A key innovation was the introduction of roasted and pre-packaged coffee for the consumer market. Coffee had previously been sold in five- and ten-kilogram packages under the Paulig name, but in 1924 the company began selling roasted coffee in half- and quarter-kilogram packages, firmly establishing coffee as a branded product. The oldest of the company's current coffee brands date from 1929. At the same time, packages began to carry date markings, reinforcing consumer confidence in the product's freshness and quality.

Eduard Paulig also broadened the company's activities in spices, tea — introduced in consumer packaging from 1933 — and dried fruit. In 1938, Paulig's market position in dried fruit was in fact stronger than its position in coffee. Sales of bulk commodities such as flour and sugar gave way to specialised and processed products.
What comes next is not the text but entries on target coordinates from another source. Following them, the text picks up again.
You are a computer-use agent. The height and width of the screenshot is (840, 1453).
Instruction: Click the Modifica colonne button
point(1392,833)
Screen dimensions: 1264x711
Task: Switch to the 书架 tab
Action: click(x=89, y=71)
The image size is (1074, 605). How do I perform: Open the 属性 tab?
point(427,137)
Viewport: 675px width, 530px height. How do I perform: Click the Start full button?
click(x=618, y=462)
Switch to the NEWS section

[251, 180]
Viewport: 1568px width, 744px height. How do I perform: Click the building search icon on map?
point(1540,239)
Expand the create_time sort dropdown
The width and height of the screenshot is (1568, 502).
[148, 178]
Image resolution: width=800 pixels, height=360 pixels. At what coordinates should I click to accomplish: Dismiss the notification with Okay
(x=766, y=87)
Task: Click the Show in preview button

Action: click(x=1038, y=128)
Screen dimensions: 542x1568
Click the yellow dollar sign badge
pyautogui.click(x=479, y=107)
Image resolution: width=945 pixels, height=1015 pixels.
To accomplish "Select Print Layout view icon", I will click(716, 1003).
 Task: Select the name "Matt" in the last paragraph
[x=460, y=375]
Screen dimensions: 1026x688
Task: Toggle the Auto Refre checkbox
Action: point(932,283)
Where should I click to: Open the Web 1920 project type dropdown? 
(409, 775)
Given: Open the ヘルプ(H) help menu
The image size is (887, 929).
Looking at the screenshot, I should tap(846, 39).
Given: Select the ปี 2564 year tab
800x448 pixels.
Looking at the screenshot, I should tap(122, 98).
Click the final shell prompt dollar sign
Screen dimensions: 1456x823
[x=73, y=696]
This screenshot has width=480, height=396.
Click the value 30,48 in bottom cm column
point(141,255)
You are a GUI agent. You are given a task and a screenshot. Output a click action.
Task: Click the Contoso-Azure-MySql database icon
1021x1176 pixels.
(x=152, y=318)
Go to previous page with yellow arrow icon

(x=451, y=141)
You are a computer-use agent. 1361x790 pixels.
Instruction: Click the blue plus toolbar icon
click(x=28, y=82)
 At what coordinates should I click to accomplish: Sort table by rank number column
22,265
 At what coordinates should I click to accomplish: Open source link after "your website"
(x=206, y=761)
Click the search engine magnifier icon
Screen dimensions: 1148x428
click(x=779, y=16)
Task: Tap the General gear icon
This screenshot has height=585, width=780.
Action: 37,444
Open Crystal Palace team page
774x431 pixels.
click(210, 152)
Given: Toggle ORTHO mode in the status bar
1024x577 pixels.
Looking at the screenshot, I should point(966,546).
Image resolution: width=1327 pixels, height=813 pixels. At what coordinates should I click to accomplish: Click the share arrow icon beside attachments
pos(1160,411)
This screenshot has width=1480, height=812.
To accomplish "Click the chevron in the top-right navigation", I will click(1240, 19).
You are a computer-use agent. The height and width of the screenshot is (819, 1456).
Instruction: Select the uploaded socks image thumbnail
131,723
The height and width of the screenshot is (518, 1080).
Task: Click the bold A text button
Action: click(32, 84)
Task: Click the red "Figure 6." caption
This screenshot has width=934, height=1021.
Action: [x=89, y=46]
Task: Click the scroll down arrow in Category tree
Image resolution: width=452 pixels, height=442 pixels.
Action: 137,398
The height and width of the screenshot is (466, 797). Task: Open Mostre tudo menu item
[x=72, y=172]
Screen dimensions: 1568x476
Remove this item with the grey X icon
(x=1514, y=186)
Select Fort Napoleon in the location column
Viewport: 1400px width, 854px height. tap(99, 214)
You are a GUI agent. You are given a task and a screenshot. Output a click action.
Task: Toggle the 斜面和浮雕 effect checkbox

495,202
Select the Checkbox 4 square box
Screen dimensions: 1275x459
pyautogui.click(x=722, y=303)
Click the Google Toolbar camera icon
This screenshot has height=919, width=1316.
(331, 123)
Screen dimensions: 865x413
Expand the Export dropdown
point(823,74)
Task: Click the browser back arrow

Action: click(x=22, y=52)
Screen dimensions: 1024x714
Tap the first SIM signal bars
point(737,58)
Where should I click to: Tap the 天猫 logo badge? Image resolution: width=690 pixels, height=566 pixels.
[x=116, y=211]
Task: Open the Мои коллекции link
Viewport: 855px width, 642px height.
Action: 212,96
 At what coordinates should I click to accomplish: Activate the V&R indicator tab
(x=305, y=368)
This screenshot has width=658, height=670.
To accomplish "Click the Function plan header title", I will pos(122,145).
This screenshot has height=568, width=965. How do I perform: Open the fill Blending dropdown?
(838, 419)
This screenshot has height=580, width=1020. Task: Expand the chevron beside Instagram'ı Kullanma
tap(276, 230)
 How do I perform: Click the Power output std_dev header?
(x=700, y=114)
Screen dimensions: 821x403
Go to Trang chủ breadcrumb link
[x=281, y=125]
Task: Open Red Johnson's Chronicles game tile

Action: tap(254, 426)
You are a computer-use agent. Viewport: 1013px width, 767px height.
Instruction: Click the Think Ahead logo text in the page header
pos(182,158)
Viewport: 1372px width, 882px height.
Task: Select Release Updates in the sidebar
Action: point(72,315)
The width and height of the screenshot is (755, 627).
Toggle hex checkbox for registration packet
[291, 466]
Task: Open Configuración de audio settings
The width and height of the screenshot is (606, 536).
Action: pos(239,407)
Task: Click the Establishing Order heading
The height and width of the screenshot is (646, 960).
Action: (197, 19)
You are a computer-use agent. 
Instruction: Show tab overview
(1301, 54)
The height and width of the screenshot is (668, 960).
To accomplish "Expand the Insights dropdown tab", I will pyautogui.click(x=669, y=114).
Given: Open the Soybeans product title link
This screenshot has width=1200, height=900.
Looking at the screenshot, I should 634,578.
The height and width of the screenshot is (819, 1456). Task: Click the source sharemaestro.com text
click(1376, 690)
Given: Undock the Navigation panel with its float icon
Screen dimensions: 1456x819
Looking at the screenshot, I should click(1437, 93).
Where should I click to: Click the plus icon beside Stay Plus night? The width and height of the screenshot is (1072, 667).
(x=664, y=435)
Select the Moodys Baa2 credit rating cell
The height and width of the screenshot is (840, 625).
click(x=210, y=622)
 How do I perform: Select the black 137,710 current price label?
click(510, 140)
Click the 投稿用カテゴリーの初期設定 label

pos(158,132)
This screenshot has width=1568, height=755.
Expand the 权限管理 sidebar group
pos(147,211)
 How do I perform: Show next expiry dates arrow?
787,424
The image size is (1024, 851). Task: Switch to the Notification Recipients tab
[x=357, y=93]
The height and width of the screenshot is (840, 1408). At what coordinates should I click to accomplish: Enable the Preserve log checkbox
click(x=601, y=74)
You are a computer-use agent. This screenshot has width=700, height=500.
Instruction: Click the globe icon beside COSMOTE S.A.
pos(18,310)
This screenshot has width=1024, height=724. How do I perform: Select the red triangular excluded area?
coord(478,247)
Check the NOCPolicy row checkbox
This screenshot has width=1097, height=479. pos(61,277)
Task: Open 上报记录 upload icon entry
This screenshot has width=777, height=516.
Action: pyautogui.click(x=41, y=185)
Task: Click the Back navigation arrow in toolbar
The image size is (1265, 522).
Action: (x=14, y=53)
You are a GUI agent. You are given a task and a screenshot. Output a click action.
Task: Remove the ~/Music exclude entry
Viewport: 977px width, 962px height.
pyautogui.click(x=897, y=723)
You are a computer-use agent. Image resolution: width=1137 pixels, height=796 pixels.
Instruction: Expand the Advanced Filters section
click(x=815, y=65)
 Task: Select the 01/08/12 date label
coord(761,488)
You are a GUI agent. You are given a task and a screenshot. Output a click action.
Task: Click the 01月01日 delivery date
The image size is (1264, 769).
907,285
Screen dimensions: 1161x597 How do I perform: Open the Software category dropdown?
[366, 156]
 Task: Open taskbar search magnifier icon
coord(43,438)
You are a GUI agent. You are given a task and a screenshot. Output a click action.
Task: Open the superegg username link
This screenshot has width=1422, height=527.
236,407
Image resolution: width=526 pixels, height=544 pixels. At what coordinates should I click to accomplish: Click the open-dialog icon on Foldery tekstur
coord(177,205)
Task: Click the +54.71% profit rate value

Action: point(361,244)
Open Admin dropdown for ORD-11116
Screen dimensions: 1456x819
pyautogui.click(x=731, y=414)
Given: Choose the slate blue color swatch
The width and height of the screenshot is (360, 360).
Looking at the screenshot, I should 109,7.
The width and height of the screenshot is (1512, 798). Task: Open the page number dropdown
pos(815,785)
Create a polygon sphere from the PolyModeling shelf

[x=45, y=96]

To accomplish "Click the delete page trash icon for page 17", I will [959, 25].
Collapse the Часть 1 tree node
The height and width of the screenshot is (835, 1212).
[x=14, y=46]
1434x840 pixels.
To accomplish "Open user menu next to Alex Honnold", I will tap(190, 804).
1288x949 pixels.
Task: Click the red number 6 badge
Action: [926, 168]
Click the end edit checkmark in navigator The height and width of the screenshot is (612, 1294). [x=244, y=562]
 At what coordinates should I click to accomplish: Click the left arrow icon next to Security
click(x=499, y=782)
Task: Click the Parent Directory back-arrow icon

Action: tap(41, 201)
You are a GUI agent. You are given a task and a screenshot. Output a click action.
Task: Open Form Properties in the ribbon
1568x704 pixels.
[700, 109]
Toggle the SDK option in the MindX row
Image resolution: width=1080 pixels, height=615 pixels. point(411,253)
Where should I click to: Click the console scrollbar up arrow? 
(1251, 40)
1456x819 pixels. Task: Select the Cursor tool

== Wartime and new areas of activity ==
Both World War I and World War II severely disrupted Paulig's operations through import restrictions. During these periods the company developed and sold coffee substitutes and coffee blends with little or no actual coffee content. It was not until 1948 that sales of real coffee again exceeded those of substitute products.

During World War II, Eduard Paulig invested in deep-freezing technology, introducing frozen foods to the Finnish market. Production began in 1942 using German technology to supply the Finnish armed forces, and expanded to civilian consumers in 1944; Paulig continued to manufacture frozen products until 1987. The company also began producing ice cream in 1949. During the war years, hot-air drying was introduced for preserving vegetables, a technique used until 1949.

== Sales organisation and marketing ==
Eduard Paulig established direct trading contacts with coffee-producing countries and travelled to South, Central, and North America, including trips in 1927 and 1949. In Finland he built up an efficient nationwide wholesale organisation during the 1920s and 1930s. For the retail trade, the company developed the Nissen chain of shops and cafés, acquired in 1909 and closed in 1945.

During his tenure, the Paula Girl was introduced in 1950, a marketing concept brought back from an American trip by his son Henrik Paulig. Dressed in a Finnish folk costume and carrying a gleaming copper coffee pot, she travelled the country promoting Paulig's coffee, and her image also appeared on coffee packages.

== Later years ==
Eduard Paulig served as chairman of the board of Paulig until his death in 1953. Under his leadership the company underwent a decisive transformation from a trading house into a food industry enterprise focused on branded goods, and the direction he established continued to shape the company's development under his son and successor Henrik Paulig. Eduard Paulig is regarded as one of the most influential figures in the Finnish food industry in the first half of the twentieth century.